### EXERCISE DESCRIPTION
Please change "screenshot" to "screen capture" in the listing, beginning at the line that contains "You are a GUI" and stopping after the listing's last line, and leave everything else as it stands. Give back only those lines.

### GIVEN DATA

· · · ·

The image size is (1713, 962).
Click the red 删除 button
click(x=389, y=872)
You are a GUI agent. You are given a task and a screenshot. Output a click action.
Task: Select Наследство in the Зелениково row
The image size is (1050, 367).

· · · ·

### RESULT OF THE TASK
You are a GUI agent. You are given a task and a screen capture. Output a click action.
Task: Select Наследство in the Зелениково row
The image size is (1050, 367).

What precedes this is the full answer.